By now, you know the 2012 NFL draft's "Big Three" of first-round quarterbacks: Stanford's Andrew Luck, Baylor's Robert Griffin III and Texas A&M's Ryan Tannehill.
Chances are, you've heard of Wisconsin's Russell Wilson too.
However, could it be that just a few inches separate Wilson from being the fourth quarterback to hear his name called during the first day of the 2012 NFL draft?
Matt Waldman of the New York Times' "Fifth Down Blog" thinks so.
"Based on what I’ve seen from Wilson," Waldman wrote, "if he were 6-2 and 220 pounds, the draft would have four players that teams would consider potential franchise starters."
Nevertheless, Wilson is not 6'2" and 220 pounds. The former Wisconsin quarterback currently stands just 5'11" and weighs a sandwich over 200 pounds, which is clearly undersized for what the majority of NFL front offices look for in a starting-quality quarterback.

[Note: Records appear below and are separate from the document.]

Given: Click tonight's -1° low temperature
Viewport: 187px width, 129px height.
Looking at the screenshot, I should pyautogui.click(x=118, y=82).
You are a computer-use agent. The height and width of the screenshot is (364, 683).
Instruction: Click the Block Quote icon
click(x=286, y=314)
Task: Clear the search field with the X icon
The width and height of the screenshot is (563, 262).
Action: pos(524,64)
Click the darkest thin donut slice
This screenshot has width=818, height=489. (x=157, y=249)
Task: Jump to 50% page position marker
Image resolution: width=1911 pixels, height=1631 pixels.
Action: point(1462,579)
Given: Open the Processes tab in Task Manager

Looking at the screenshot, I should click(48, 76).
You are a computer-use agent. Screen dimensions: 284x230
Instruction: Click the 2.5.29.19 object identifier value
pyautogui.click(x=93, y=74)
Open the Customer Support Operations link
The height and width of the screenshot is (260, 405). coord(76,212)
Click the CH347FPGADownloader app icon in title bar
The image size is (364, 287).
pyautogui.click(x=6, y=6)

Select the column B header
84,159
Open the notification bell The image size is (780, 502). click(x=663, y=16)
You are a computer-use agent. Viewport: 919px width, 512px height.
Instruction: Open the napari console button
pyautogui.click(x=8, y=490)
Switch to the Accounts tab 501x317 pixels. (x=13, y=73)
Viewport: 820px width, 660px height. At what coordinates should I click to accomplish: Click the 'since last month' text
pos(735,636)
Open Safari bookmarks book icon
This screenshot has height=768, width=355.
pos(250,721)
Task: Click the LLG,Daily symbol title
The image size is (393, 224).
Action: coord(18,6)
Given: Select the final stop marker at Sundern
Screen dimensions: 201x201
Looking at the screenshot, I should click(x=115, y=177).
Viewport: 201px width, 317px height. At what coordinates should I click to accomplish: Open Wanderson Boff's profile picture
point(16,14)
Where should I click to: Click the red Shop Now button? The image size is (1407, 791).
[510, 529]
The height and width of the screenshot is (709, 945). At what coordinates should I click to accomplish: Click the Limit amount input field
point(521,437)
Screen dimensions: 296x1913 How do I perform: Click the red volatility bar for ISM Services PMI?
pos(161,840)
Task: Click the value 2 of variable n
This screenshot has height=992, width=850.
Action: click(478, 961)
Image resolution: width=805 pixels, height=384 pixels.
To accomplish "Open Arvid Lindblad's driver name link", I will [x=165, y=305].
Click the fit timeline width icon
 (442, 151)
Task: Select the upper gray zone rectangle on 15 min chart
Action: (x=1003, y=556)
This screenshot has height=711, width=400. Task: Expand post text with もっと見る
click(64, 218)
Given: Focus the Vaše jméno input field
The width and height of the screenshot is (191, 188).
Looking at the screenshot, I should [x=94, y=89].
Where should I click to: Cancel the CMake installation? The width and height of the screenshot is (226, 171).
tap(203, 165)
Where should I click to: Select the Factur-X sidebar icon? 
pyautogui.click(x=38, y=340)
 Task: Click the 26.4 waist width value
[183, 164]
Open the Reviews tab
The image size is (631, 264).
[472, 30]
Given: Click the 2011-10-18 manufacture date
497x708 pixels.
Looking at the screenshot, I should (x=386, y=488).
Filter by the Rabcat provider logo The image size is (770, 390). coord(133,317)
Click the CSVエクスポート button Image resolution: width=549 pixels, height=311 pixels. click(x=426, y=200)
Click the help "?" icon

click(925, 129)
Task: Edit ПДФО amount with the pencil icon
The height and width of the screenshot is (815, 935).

Not all is lost for Wilson, however.
While his size deficiencies will almost certainly keep him out of the first round, Wilson should have several teams down the draft board that are willing to take a chance on finding out if the quarterback can overcome the red flags at the NFL level. Frankly, I'd be surprised if Wilson got out of the top 125 picks.
Here are five teams that make the most sense for Wilson:
GM Ted Thompson obviously wouldn't be drafting Wilson to be the Packers starter now or in the future, as reigning NFL MVP Aaron Rodgers has a stranglehold on the position for however long he wants it. However, Thompson did watch former seventh-round pick Matt Flynn sign a deal in Seattle this offseason, robbing the Packers of their valuable backup in the process.
Graham Harrell remains on the roster, but Thompson will almost certainly be looking for another body at quarterback in the draft. Considering the Packers are likely to get a third- or fourth-round compensatory pick for losing Flynn, Thompson could be willing to spend a similarly valued selection on a quality backup.
Wilson fits the mold, even if the Packers tend to look at quarterbacks 6'1" or taller.
Wilson isn't the kind of run-first quarterback that Michael Vick was coming out of Virginia Tech, but there are some similarities here that make the Eagles an enticing option.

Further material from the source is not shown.